Finding Missing Parents

You've got questions about discovering, preserving and celebrating your family history; our experts have the answers.

Q My grandfather, George Tolson Jones, was baptized Episcopalian by a traveling minister in Melville, La., on July 7, 1896. How would I go about getting records that show his parents?

A. In tracing your ancestry, gather documents that link you to your parents, them to their parents, and so forth, working back in time. Many families have records, such as birth and death certificates, that name parents and children. Federal census records also are essential tools. Since George was baptized in 1896, he might have been enumerated with his parents in the 1900 census. Census records are available on microfilm in many libraries and online from the subscription site Ancestry.com ), or through a library that subscribes to HeritageQuest Online or Ancestry Library Edition (a libraries-only version of Ancestry.com).

I searched for your ancestor’s family in HeritageQuest Online, which includes an index to heads of household in the 1900 census. Under Search Census, I selected Advanced Search to narrow the results by criteria such as the head of household’s name, age, sex, race and birthplace. Without more knowledge of the head of the Jones family, I added only the surname and race to my search of St. Landry Parish, La., where Melville is located. (I didn’t use a period after St in my query—the search doesn’t work with the period.) The results listed seven white Joneses. Of these, the family of Richard and Elizabeth Jones includes a 4-year-old son, Tolson.

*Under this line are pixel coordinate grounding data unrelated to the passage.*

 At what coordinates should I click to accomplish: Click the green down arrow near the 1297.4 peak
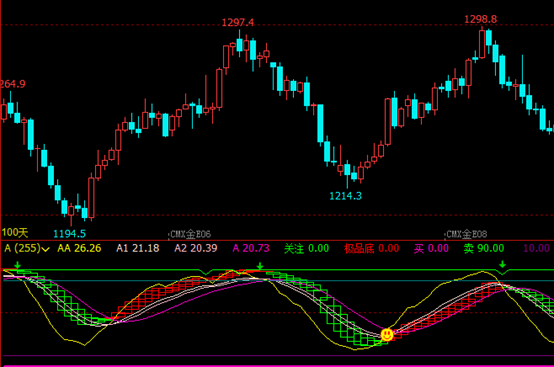260,266
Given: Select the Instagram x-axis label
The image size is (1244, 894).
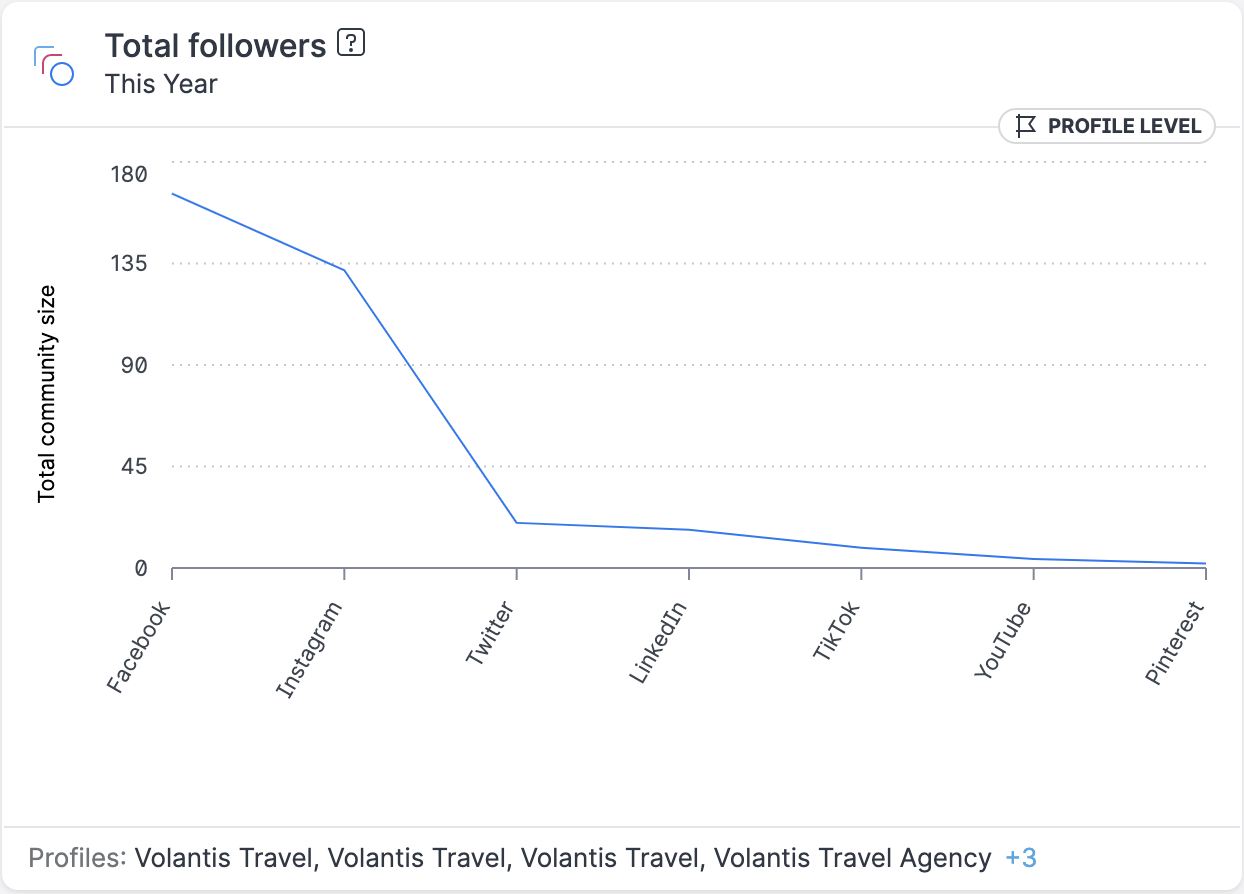Looking at the screenshot, I should click(309, 650).
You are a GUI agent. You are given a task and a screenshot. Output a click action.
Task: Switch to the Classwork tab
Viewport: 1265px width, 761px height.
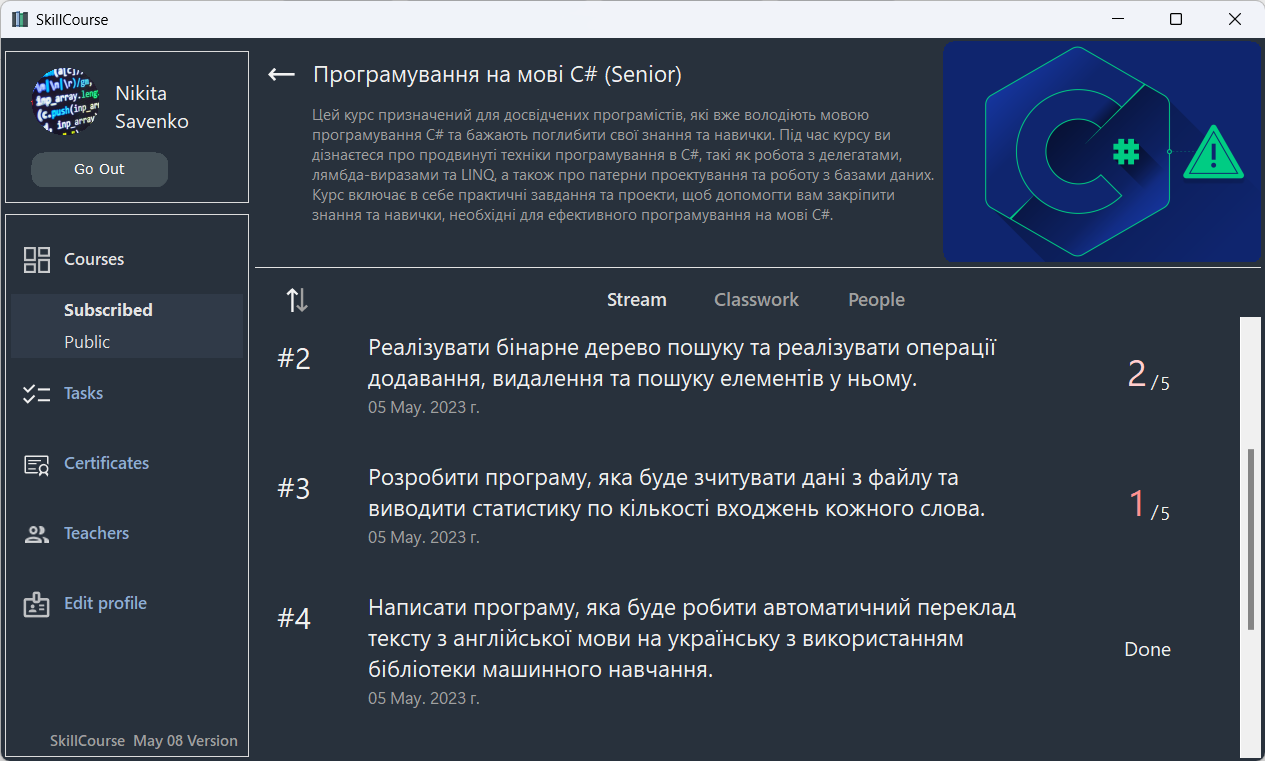756,299
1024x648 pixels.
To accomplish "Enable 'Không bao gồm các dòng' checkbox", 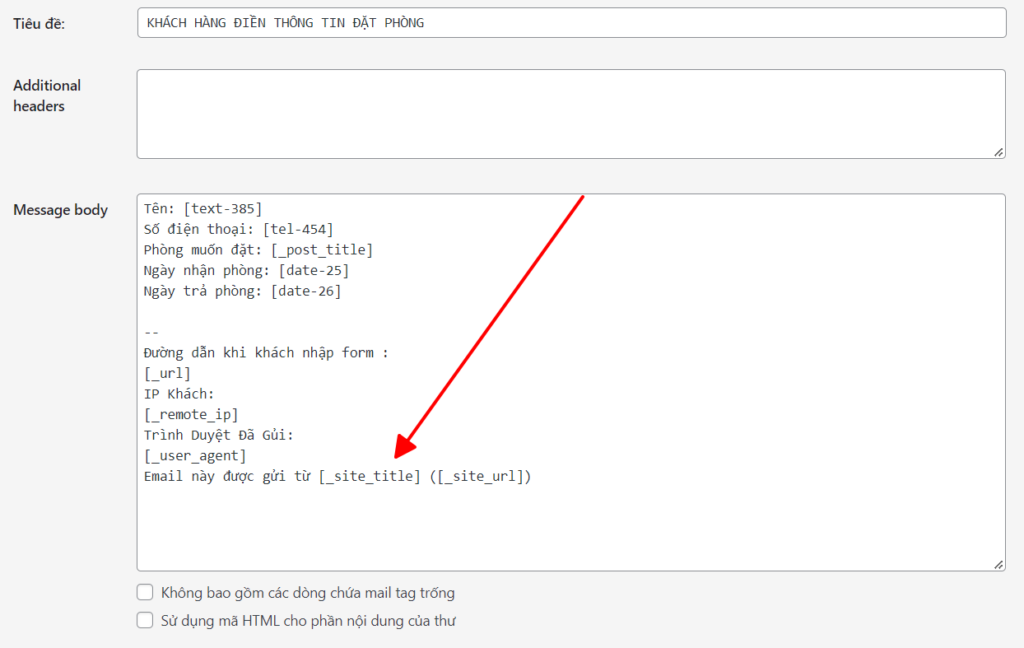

You also can borrow the 1900 census microfilm from the Church of Jesus Christ of Latter-day Saints’ Family History Library (FHL) in Salt Lake City. Request the roll (film number 1240581) through an FHL branch Family History Center near you. The Jones family’s 1900 entry is on National Archives microfilm T623, roll 581, St. Landry Parish, La., enumeration district 57, sheet 17, family number 342.

Don’t stop there. Other censuses can help you trace the family’s movements and will likely provide additional information since enumerators asked different questions in each census.